STUDY MATERIAL |

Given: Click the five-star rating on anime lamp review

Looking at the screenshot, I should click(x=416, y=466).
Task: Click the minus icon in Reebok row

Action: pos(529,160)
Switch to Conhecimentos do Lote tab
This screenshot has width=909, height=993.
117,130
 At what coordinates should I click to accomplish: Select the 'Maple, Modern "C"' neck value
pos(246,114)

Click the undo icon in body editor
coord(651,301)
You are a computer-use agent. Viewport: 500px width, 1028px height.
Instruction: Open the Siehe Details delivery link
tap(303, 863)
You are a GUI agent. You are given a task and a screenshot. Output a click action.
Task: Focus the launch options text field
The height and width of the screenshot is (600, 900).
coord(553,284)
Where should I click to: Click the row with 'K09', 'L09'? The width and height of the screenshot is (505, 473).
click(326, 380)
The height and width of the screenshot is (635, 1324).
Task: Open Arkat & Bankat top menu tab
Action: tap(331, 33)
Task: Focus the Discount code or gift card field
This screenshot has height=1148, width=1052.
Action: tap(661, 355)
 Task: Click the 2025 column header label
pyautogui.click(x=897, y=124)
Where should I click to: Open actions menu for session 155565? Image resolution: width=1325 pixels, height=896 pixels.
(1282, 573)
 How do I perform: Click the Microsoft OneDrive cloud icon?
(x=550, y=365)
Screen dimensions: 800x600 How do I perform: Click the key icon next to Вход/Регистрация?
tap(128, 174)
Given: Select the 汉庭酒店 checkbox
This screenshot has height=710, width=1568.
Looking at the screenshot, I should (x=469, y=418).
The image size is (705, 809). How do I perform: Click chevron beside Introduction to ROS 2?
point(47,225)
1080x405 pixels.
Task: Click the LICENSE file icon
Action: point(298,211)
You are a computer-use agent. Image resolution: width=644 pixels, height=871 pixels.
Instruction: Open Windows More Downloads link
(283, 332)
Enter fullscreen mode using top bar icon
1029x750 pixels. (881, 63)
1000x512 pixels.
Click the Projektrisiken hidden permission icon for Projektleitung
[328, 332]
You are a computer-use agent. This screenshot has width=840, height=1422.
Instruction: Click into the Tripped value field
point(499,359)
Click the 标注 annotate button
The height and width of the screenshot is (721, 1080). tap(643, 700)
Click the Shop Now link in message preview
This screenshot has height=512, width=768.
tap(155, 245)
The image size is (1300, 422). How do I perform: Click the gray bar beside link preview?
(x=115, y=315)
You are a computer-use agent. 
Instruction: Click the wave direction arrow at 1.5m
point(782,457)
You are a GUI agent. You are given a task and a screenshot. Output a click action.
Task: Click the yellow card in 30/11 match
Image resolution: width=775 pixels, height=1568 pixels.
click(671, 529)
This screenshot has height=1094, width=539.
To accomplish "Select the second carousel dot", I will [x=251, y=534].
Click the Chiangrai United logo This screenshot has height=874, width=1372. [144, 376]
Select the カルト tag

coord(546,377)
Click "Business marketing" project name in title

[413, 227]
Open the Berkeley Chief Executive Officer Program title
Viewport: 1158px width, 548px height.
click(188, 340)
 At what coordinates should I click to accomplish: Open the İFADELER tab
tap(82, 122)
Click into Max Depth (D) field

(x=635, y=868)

EXERCISE OBJECTIVE | Copy every line of the material above in which the string "agent" can be found.

SOLUTION FOR THIS TASK |
You are a computer-use agent. Viewport: 500px width, 1028px height.
You are a GUI agent. You are given a task and a screenshot. Output a click action.
You are a computer-use agent. Image resolution: width=644 pixels, height=871 pixels.
You are a computer-use agent. This screenshot has width=840, height=1422.
You are a computer-use agent. 
You are a GUI agent. You are given a task and a screenshot. Output a click action.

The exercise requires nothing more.